Organisers of the Australian Grand Prix have threatened legal action against Formula One management over a seemingly peculiar issue: the lack of engine noise at this year’s race.
Attendees of this year’s Australian Grand Prix, who are traditionally treated to the high-pitched banshee wail of 2.4 litre V-8 engines, were left wanting by the muted tones of this year’s new 1.6 litre turbocharged V-6 hybrid power plants.
According to SkySports, Australian Grand Prix Corporation Chief Executive Andrew Westacott made it clear that the lack of noise has reduced the spectacle of the event by taking away a visceral element of the fan experience.
“We pay for a product, we’ve got contracts in place, we are looking at those very, very seriously because we reckon there has probably been some breaches,” said Westacott amid fan criticisms of this year’s race.
The Australian Grand Prix, which marked the beginning of the 2014 Formula One season, drew back the curtains on F1’s latest technological revolution.

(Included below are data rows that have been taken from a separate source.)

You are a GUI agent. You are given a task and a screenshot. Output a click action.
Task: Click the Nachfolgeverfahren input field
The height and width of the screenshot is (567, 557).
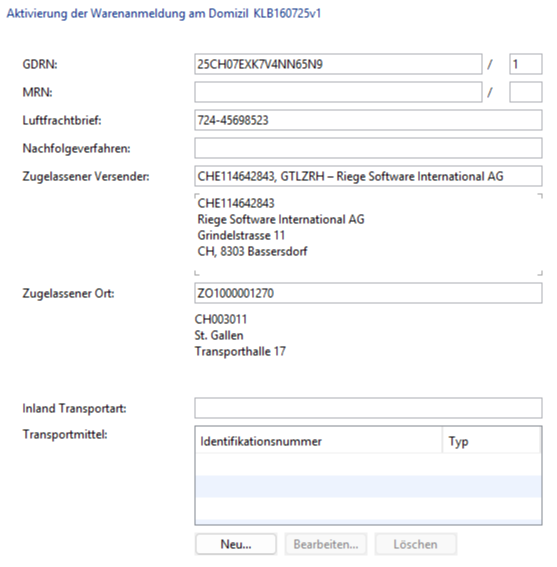pyautogui.click(x=368, y=148)
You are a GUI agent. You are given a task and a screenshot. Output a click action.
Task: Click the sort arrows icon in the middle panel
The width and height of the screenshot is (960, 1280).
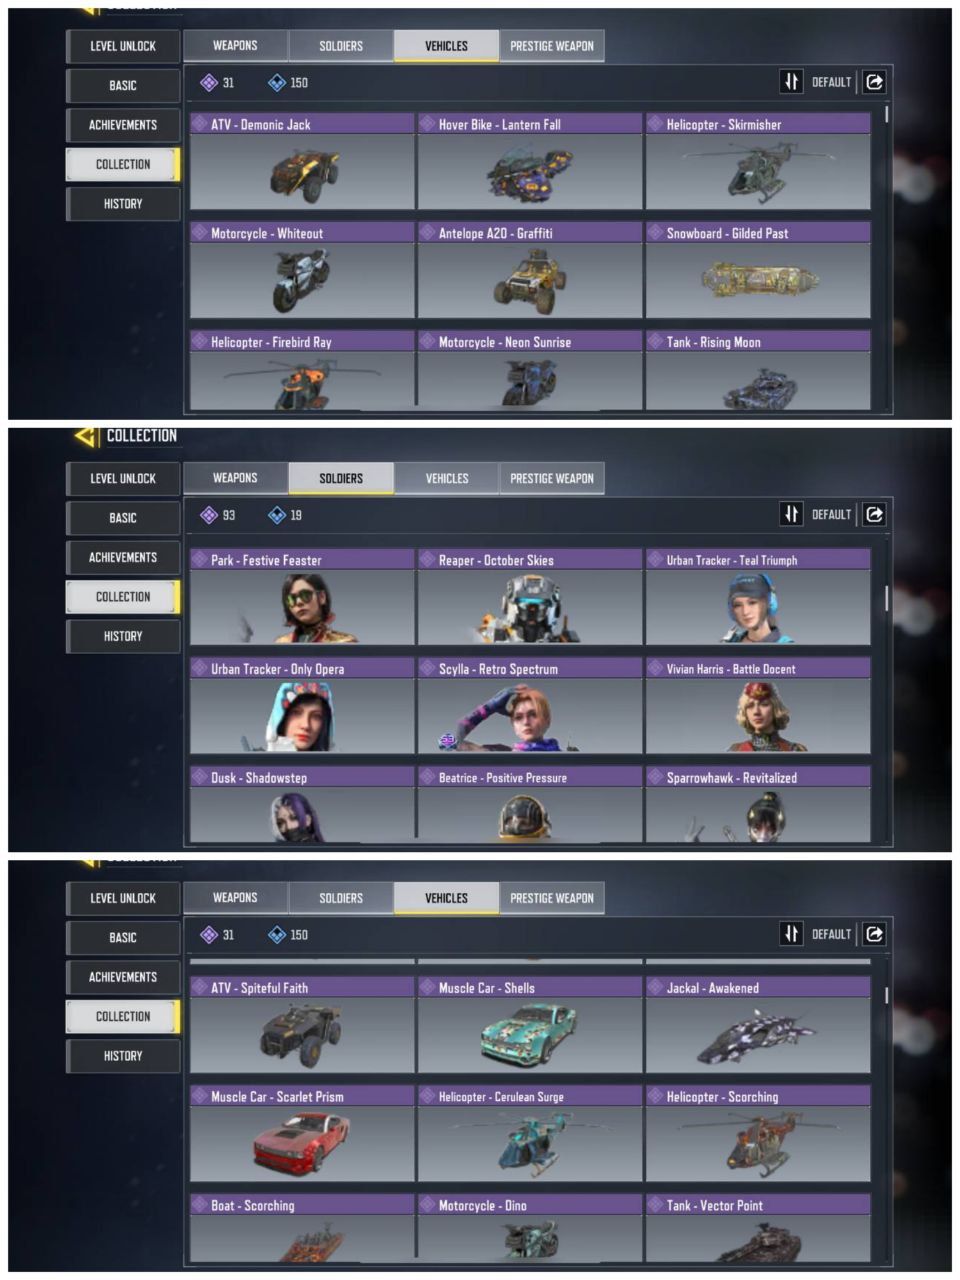(x=791, y=514)
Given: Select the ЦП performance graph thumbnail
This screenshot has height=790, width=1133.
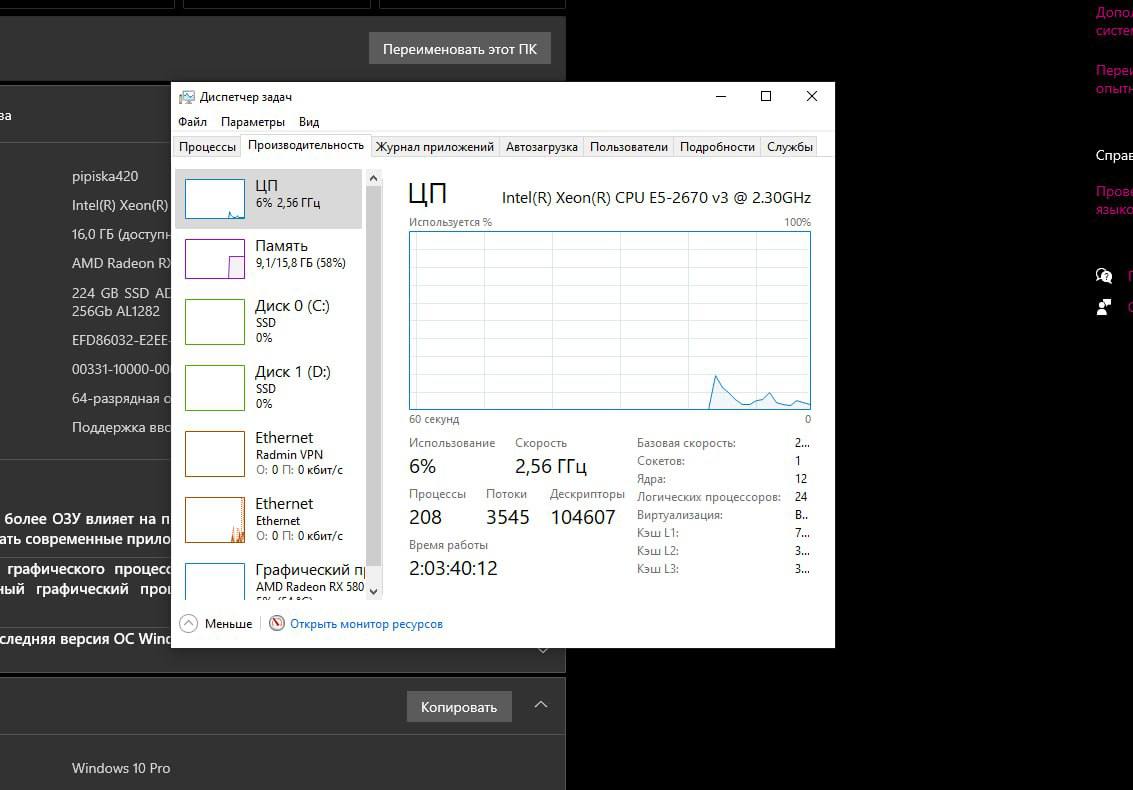Looking at the screenshot, I should pyautogui.click(x=215, y=199).
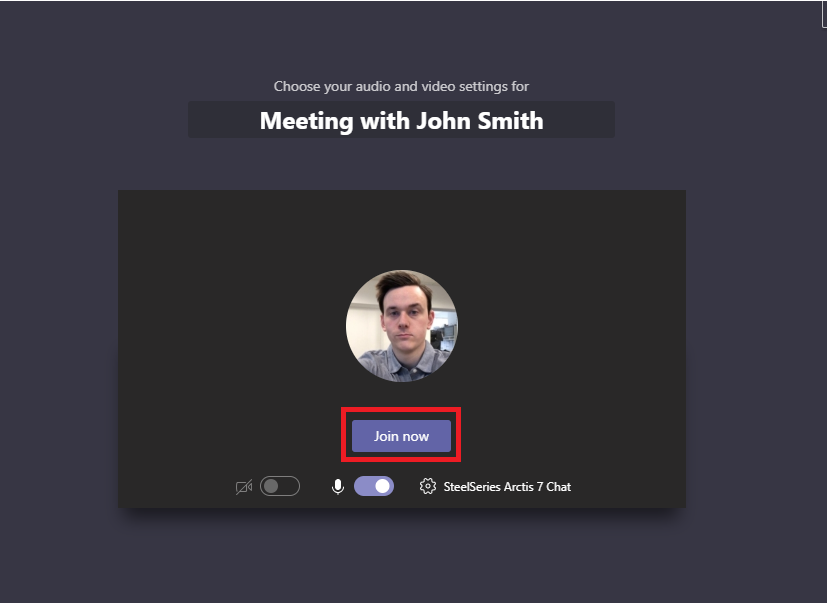Click the partial window edge at top-right corner
The image size is (827, 603).
[x=824, y=14]
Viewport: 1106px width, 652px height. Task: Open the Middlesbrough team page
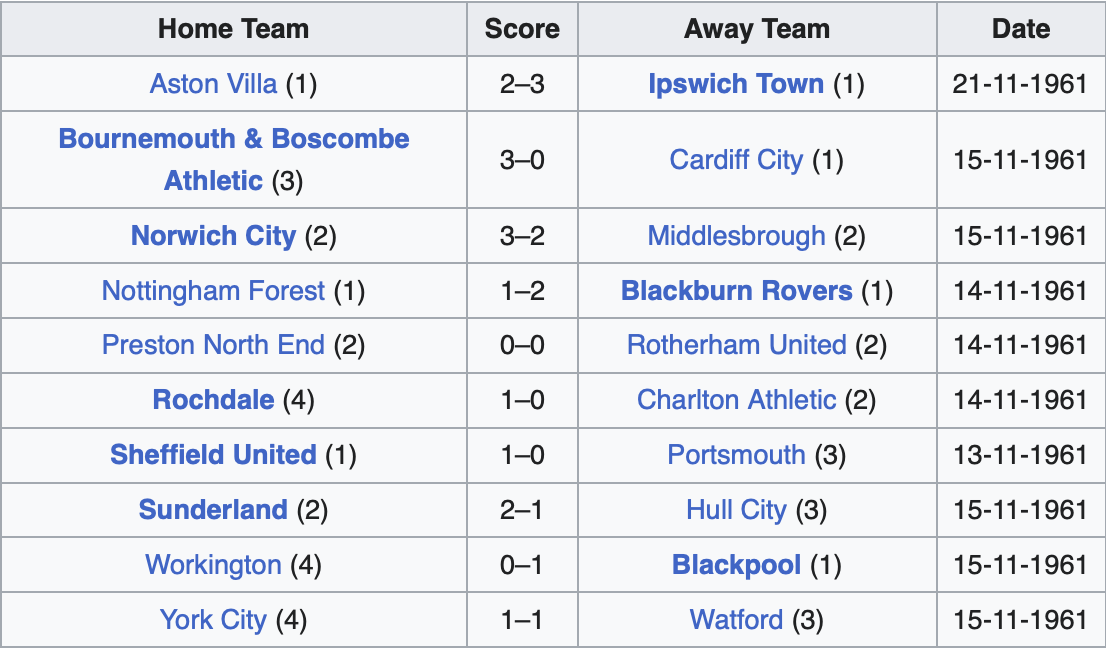[736, 236]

The 2014 engine formula eschews the raw power of the previous 8 cylinder motor in favour of the fuel efficiency of 6 cylinder turbo powerplants. However, the greatest change is the addition of a new energy recovery system, or ERS.
Engineers have traditionally viewed the heat and noise that emanate from vehicles as forms of wasted energy. In response, Formula One introduced the Kinetic Energy Recovery System, or KERS, in 2009 to turn braking energy into electricity. This year, engineers added a new ERS to harness the thermal energy of exhaust gases and transform it into extra juice to power the car. The unfortunate downside of this innovative system is the muffling of Formula One’s trademark ear-shattering roar.
The Australian Grand Prix is held annually in the Albert Park suburb of Melbourne. The current contract for the race is set to expire in 2015, with no sign of a contract extension in sight. According to the Australian Broadcasting Corporation, recent races have cost taxpayers around $US45 million annually.
The 2014 Formula One season will consist of 19 races in 19 different countries, including a stop in Austin, Tex. for the Formula 1 United States Grand Prix in October. The racing series, commonly seen as the pinnacle of motorsports and automotive engineering, currently feature 11 teams each fielding 2 cars. Powerplants for the 2014 season will be provided by Ferrari, Mercedes-Benz and Renault.